La délégation d’assurance

Si vous souffrez d’une pathologie considérée comme un risque de santé aggravé, évitez le contrat groupe proposé par votre banque. En effet, ce dernier mutualise le risque sur l’ensemble des adhérents. De fait, vous bénéficierez de garanties restreintes. En clair, si les conditions proposées par le dispositif AERAS ne vous satisfont pas, sachez qu’il vous est possible d'avoir recours à une délégation d’assurance, et ce, depuis la loi Lagarde de 2010. En clair, vous n’êtes pas obligé de souscrire le contrat groupe proposé par l’établissement prêteur.

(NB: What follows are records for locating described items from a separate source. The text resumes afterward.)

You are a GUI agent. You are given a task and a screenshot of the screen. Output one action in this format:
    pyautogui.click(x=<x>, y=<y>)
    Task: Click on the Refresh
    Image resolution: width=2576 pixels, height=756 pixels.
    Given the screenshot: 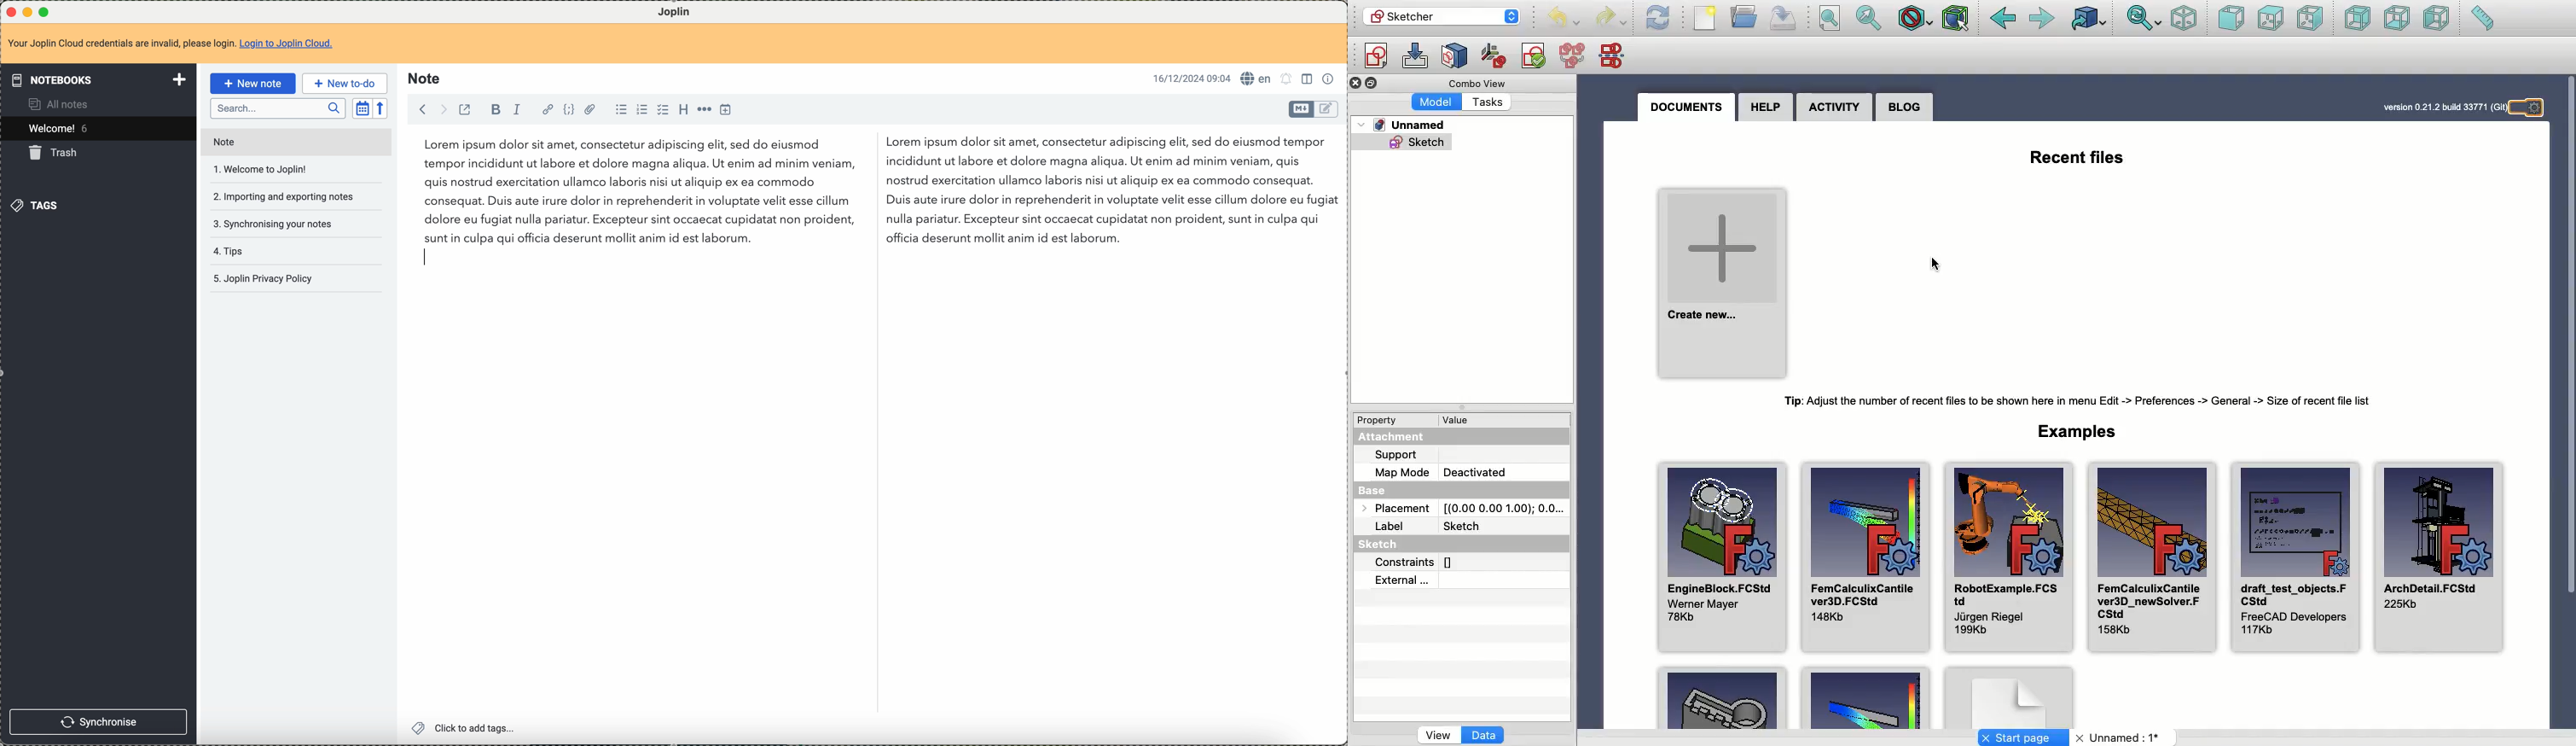 What is the action you would take?
    pyautogui.click(x=1658, y=18)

La condition sine qua none d’acceptation de la banque repose sur le principe de l’équivalence des garanties. Cela signifie que votre nouveau contrat d’assurance doit prendre en charge a minima les mêmes garanties que celles proposées par votre établissement de crédit. Les assureurs individuels vous offrent une couverture personnalisée en adéquation avec votre problème de santé.
En faisant jouer la concurrence, vous trouverez un contrat d’assurance emprunteur compétitif et répondant à vos besoins.

Garanties alternatives

La convention AERAS prévoit dans son dispositif qu’un emprunteur ne pouvant avoir recours à des garanties suffisantes pour obtenir son financement immobilier se verra proposer des garanties alternatives. Ainsi, un emprunteur avec un risque de santé aggravé peut avoir recours à :
- une hypothèque sur un bien immobilier ;
- un nantissement de portefeuille de valeurs mobilières (compte-titres) ;
- une délégation d’un contrat d’assurance-vie au profit de l’établissement prêteur ;
- une délégation de contrat de prévoyance au bénéfice de la banque ;
- une caution.

Vous l’aurez compris, souffrir d’un problème de santé assimilé à un risque de santé aggravé ne compromet pas votre adhésion à une assurance emprunteur. En revanche, votre parcours d’adhésion sera plus long. La solution la plus efficace consiste à comparer les contrats d’assurances emprunteur présents sur le marché et ainsi cibler le meilleur contrat pour vous au meilleur tarif.